## REQUEST
Answer these from the forum thread about mulm on the tank bottom below:
(a) What weekly water change and filter cleaning schedule does keymastr say should at least keep the fish alive?
(b) According to Raymond S., why is there not much mulm around the front of his tank?
(c) How much of the tank water does BBradbury recommend removing and replacing each week?

Since I tend to like keeping lots of bottom feeders, is it important for the health of the fish to keep the bottom more clean?

Videos like such:
https://www.youtube.com/watch?v=TzzJU810AIk&feature=share

...seem to imply that Mother Nature is a little behind on her maintenance, but the sheer volume of water change is impossible to replicate.


----------



## Aplomado (Feb 20, 2013)

It's food for the plants.

Who goes through the woods and rakes up all the dead leaves in the forest?

Why would that be beneficial for plants?


----------



## keymastr (May 25, 2015)

Depends on what you call frequent water changes and how much you are changing. Also a sand bottom will allow detritus to be swept to the filter assuming you have enough circulation where a gravel bottom may not. Even then if you do not clean the filters often enough they may be unable to keep up. Finally, how you do clean the tank when it is time can have an affect if you clean the filter and decorations in tap water rather than tank water. That can disrupt your bio-filter and cause issues for fish.

In short though, if you are changing 30% or more water per week and cleaning the filter once a month you should be able to at least keep the fish alive. Rotting vegetation does produce ammonia though so a reasonable amount of circulation is required. My planted tanks require 4 times the maintenance and water changes, just part of the process.


----------



## Raymond S. (Dec 29, 2012)

You can clearly see the mulm on the bottom of this tank. The rectangular yellow thing top
center is the flash from the camera. There is not much mulm around the front because the current goes around the left end and across the front left to right. Farther back there 
is much less current so the mulm is thicker as you go back. The DHG is small in the left
corner where there is no/not much mulm, but gets bigger as it goes back where mulm is
thicker...more ferts for those plants.
http://www.plantedtank.net/forums/images/pGallery/pg_12001e.jpg
My tank "style" is not for everyone. Java moss on back, Fissidens on right wall towards
the top. The W. java fern is just starting to grow as is the Rotala Magenta and
Marcelia Minuto.


----------



## Mariostg (Sep 6, 2014)

How is that for mulm build up 









The little white strings under the pond snail and to the left are not roots...


----------



## BBradbury (Nov 8, 2010)

*Organic Material*

Hello Adam...

This organic material that collects on the bottom dissolves and nourishes the plants. Just follow a sound water change routine by removing and replacing at least half the tank water weekly to remove the nutrients the plants don't use and you'll have no tank problems.

It's all about the water.

B


----------



## AdamTill (Jan 22, 2015)

## GIVEN DATA

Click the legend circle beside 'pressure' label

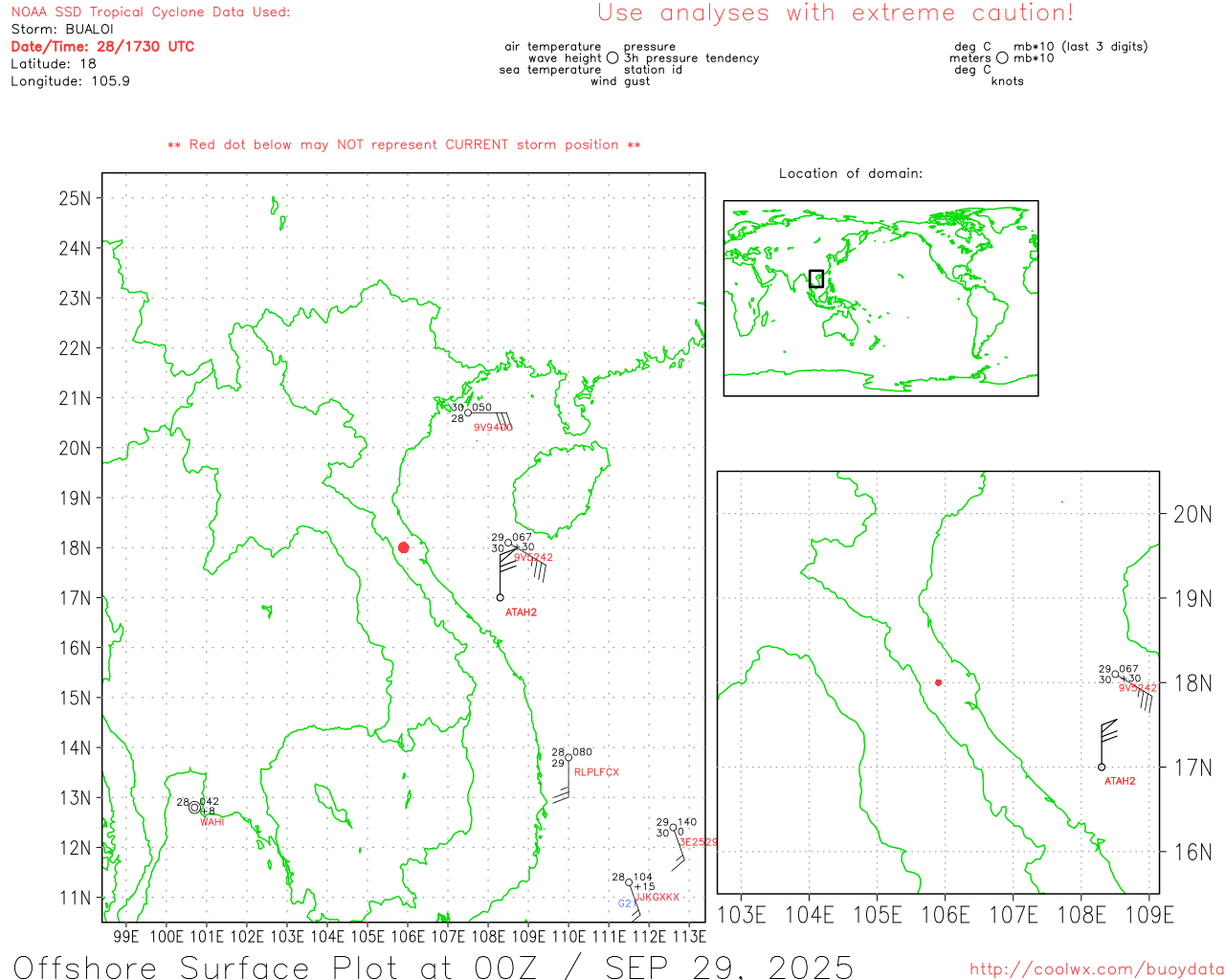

## EXERCISE SOLUTION
(a) Changing 30% or more of the water per week and cleaning the filter once a month.
(b) The current goes around the left end and across the front from left to right.
(c) At least half.